Licensed Practical Nursing (LPN) training programs last for about one year. LPN training programs are being offered in vocational schools, technical schools, and community colleges. Most LPN training programs require their students to attend classroom lectures and clinical trainings. Classroom lectures include topics related to anatomy, physiology, medical-surgical nursing, pharmacology, nutrition, first aid, pediatrics, and obstetrics nursing. They are also required to take CPR. In addition, it is advisable that LPN students complete a certification course in intravenous therapy or IV therapy. Most employers prefer or sometimes require having their LPNs have this certification. Students who graduate from LPN training programs are required to pass the National Council Licensure Examination for Practical Nurses (NCLEX-PN) to obtain their license as an LPN.

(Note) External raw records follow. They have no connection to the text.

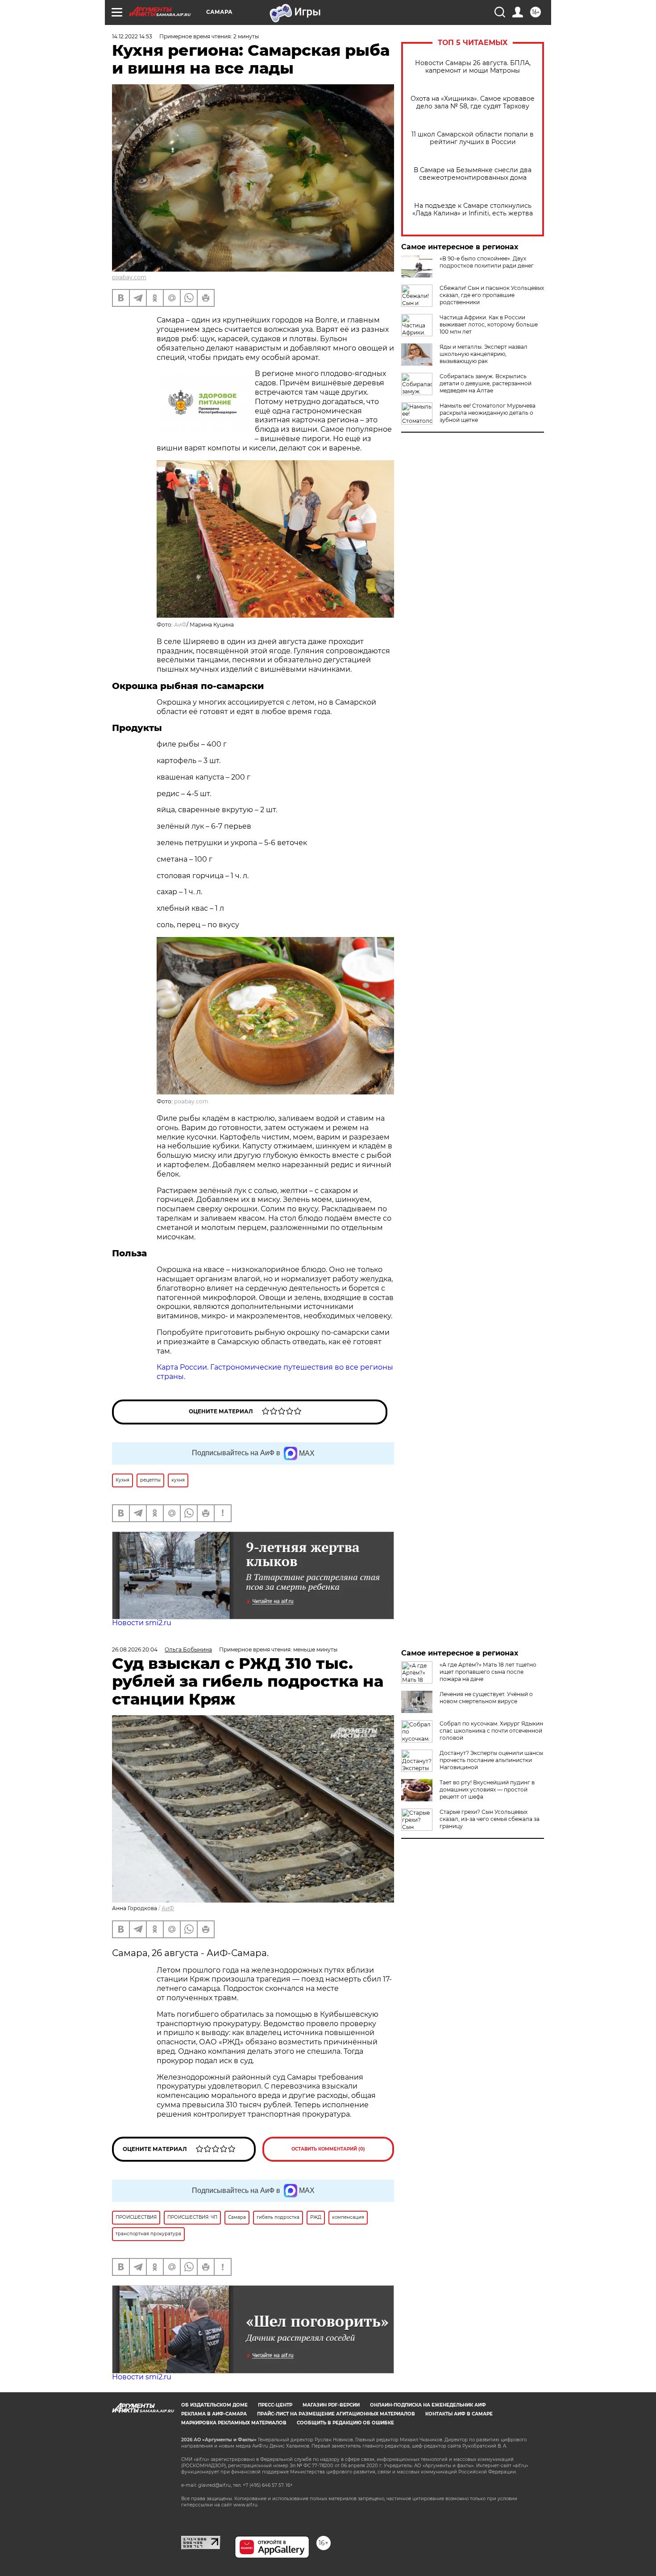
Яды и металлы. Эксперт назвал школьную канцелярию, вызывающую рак (483, 353)
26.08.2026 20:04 (135, 1649)
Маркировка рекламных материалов (233, 2423)
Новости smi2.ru (141, 1622)
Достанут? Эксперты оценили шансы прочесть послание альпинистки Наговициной (491, 1760)
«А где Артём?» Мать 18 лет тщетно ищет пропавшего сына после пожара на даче (488, 1671)
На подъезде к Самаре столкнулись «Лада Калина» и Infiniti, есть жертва (472, 209)
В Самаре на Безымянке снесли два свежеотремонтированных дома (472, 174)
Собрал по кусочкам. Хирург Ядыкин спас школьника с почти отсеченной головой (491, 1730)
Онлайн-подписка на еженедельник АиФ (428, 2405)
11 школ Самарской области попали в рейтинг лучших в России (472, 138)
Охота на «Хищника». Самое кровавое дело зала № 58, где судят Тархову (473, 102)
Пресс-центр (275, 2405)
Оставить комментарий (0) (328, 2149)
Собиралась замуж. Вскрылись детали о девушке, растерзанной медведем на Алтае (485, 383)
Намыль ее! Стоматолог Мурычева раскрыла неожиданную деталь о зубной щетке (488, 412)
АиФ (180, 624)
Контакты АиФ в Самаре (459, 2414)
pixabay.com (129, 277)
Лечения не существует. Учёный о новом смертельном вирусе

In order to become a registered nurse (RN), students have the option to get a degree from two-year colleges or four year universities. In some cases, schools or hospitals offer a one year diploma to licensed practical nurses who want to transition to registered nursing. Diploma programs usually take one year to complete. There is also an accelerated master’s degree in nursing (MSN) that takes 3 to 4 years. Individuals who choose to take the accelerated master’s degree in nursing will receive both of their Bachelor’s Degree and Master’s Degree. Two-year colleges offer an Associate’s Degree in nursing (ADN) while four year colleges offer a Bachelor’s Degree in nursing (BSN). Both ADN and BSN programs require their students to take courses in anatomy, chemistry, microbiology, physiology, nutrition, psychology, and nursing. In addition, they must also take non-nursing courses such as liberal arts. Nursing education programs also require supervised clinical training in hospitals and other healthcare facilities. Some individuals who want to switch their careers to nursing may also take the accelerated BSN programs that typically take 12 to 18 months to complete. In addition, MSN programs, which usually take 2 years to complete, are available for students who already graduated with a BSN. Students who graduate with a Bachelor’s Degree in nursing have a more in-depth training in critical thinking and communication. They also receive more clinical training outside the hospital. This enables BSN graduates to hold teaching, administrative and consulting positions. Nursing graduates must pass the National Council Licensure Examination, or NCLEX-RN to gain their license and practice professionally within the country.